Director of National Intelligence James Clapper told the Senate Intelligence Committee yesterday that such al-Qaida groups in Syria have started training camps "to train people to go back to their countries", one of the newest threats emerging in the past year to US security. He said "al-Nusra Front, to name one .... Does have aspirations for attacks on the homeland." Clapper didn't elaborate or offer any evidence of al-Nusra's desire to attack the US.
Clapper described the Syrian militants as one of the newest groups to join a diverse and widely dispersed network of al-Qaida-affiliated and other extremists bent on carrying out attacks in the US. He said more established groups like Yemen's al-Qaida in the Arabian Peninsula are still more capable of carrying out attacks against the US, but described steep growth in numbers of fighters in Syria.
Clapper said out of an estimated 75,000 to 110,000 rebels overall battling the government of Bashar Assad in Syria, some 26,000 are extremists, and about 7,000 of them foreigners from some 50 countries, including Europe.
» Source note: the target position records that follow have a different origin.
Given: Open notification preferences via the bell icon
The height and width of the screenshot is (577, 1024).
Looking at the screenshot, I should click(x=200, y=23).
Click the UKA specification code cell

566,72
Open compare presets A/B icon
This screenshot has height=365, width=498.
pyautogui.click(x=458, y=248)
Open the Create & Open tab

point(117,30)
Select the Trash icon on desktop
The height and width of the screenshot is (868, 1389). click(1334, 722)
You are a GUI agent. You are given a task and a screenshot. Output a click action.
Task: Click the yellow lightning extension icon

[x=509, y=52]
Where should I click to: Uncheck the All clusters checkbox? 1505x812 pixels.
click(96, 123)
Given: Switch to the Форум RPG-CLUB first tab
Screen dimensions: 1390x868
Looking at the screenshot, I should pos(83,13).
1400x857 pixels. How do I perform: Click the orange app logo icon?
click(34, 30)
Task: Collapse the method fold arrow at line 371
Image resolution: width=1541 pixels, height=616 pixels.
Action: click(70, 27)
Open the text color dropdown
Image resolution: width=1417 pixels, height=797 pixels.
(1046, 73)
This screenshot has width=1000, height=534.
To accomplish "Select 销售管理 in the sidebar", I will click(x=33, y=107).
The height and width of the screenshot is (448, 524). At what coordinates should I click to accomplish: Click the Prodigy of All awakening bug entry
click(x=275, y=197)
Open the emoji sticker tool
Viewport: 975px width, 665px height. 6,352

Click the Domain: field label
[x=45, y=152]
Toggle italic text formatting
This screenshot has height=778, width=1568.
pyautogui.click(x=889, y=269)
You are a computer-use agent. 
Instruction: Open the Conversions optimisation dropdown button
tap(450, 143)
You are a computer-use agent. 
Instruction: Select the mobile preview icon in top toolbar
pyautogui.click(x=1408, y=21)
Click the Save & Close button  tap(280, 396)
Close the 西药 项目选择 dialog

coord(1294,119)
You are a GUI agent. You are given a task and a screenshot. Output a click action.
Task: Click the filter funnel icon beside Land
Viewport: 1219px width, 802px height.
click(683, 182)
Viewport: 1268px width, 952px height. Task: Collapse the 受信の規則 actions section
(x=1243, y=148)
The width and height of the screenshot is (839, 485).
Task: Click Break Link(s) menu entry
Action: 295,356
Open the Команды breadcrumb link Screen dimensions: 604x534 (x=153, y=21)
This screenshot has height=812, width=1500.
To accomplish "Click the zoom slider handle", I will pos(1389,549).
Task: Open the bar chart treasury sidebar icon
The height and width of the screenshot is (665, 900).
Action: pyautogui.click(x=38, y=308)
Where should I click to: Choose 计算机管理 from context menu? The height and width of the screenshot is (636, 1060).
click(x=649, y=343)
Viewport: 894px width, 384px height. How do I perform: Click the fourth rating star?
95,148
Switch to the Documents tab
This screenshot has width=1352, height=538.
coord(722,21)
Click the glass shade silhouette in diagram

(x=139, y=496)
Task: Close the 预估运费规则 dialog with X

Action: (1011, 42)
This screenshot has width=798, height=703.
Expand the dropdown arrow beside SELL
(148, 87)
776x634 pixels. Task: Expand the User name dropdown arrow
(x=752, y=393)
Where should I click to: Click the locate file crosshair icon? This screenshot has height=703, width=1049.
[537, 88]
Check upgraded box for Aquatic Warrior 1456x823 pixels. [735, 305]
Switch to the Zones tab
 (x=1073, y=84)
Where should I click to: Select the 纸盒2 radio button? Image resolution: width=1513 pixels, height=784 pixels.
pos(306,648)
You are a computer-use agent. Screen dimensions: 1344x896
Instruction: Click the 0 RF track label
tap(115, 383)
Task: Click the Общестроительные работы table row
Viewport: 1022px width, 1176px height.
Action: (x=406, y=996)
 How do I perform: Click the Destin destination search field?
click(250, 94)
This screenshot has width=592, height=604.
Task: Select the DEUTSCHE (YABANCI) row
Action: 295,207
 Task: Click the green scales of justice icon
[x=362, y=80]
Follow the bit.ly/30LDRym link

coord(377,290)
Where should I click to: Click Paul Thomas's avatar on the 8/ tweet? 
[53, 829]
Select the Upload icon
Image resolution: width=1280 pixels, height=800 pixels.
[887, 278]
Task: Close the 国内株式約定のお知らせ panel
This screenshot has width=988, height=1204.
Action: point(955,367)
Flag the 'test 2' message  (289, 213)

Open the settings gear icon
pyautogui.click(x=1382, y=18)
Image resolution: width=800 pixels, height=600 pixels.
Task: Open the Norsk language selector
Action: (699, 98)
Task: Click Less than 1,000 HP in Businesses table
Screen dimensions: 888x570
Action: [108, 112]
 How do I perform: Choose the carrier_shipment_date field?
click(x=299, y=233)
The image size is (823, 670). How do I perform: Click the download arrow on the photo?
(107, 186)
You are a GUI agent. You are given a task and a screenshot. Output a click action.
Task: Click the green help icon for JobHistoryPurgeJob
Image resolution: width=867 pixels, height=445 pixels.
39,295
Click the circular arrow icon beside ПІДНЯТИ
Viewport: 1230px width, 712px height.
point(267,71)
"Not only are fighters being drawn to Syria, but so are technologies and techniques that pose particular problems to our defences," said committee chairwoman Dianne Feinstein. She warned Syria could become "a launching point or way station for terrorists seeking to attack the United States or other nations," in the annual hearing yesterday to hear the US intelligence committee's assessment of worldwide threats.
US intelligence officials have said a handful of American foreign fighters, and hundreds of European militants have already returned to their home countries. The officials spoke on condition of anonymity because they were not authorised to speak publicly on the topic.
The extremist fighters belong mainly to two major groups, Islamic State of Iraq and the Levant and Jabat al-Nusra, both allied with al-Qaida. The State Department has no estimates of how many Americans have gone to fight with Syrian rebels, but British defence consultant IHS Jane's puts it at a few dozen.
An estimated 1,200 to 1,700 Europeans are among rebel forces in Syria, according to government estimates.
US analysts fear more of those militants will tire of the battle against Assad, whose government shows no signs of collapsing, and they will take their newly acquired, battlefield-honed terrorist skills back to Europe or the US, where even a small bomb in a shopping mall can grab much greater headlines than the now-routine reports of car bombs in Syrian cities.